Imagine you have a really large sheet of paper of standard width (0.1 mm), you fold it 50 times, what is the new width?

Lets do the math manually, after 1 fold we have a width of 0.2 mm, then 0.4, 0.8, 0.16, 0.32… We are dealing with an exponential function here, the base would be 2 tenths of mm, and the exponent would be 50, so we have 2^50 which is 1125899906842624 tenth of millimeter, we divide by 10 and we have millimiters, we divide then by 1000 and we will have meters, we divide by 1000 again and we will have kilometers and the answer is 112589990 kilometers, now think about one thing: the distance to the moon is 384400 Kilometers.

This mean that folding that hypothetically long enough sheet of paper will cover the distance from the Earth to the Moon 292 times!!

Your intuition (and mine) tells you that such a thing is simply not possible, do the math and prove yourself wrong. This particular example is fetched from a great talk from Eduardo Saenz de Cabezon “Las matematicas son para siempre (math is forever)” which is available in Ted.

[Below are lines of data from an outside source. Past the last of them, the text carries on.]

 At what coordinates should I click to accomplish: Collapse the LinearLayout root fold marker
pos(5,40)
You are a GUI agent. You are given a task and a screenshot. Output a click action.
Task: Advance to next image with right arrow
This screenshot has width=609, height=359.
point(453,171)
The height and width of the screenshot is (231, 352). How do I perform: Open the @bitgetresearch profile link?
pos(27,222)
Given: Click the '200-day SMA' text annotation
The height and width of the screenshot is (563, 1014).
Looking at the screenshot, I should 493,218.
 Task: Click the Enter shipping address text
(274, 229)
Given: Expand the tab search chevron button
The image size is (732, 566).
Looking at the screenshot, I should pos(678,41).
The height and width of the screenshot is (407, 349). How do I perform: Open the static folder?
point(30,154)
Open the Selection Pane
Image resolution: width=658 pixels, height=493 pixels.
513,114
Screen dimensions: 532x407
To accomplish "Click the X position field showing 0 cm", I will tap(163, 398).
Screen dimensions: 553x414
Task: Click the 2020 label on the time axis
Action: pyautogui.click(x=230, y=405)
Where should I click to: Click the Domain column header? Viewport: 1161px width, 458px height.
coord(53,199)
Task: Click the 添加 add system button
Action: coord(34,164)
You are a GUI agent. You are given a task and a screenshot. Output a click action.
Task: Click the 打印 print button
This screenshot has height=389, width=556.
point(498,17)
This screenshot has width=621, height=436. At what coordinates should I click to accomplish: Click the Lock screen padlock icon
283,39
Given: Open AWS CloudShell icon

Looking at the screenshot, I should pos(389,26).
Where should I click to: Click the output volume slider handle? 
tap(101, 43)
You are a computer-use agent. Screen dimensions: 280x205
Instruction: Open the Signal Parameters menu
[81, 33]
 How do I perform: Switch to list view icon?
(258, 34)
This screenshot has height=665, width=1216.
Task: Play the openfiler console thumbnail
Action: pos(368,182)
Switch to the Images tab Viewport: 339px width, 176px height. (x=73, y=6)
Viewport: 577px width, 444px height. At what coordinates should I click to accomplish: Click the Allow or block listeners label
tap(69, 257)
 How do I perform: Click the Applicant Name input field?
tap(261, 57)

This example shows how the exponential function can get really crazy really fast, and that is important for developers too.


None of the examples I provided requires advanced math or calculus, all of them can be explained by using the simplest operations, yet they yield important results and relevant lessons to think about: programming requires thinking about how things scale and math provides the tools to perform such thinking.

So in short: Do not be afraid of math, embrace it for it is the best companion of a good developer.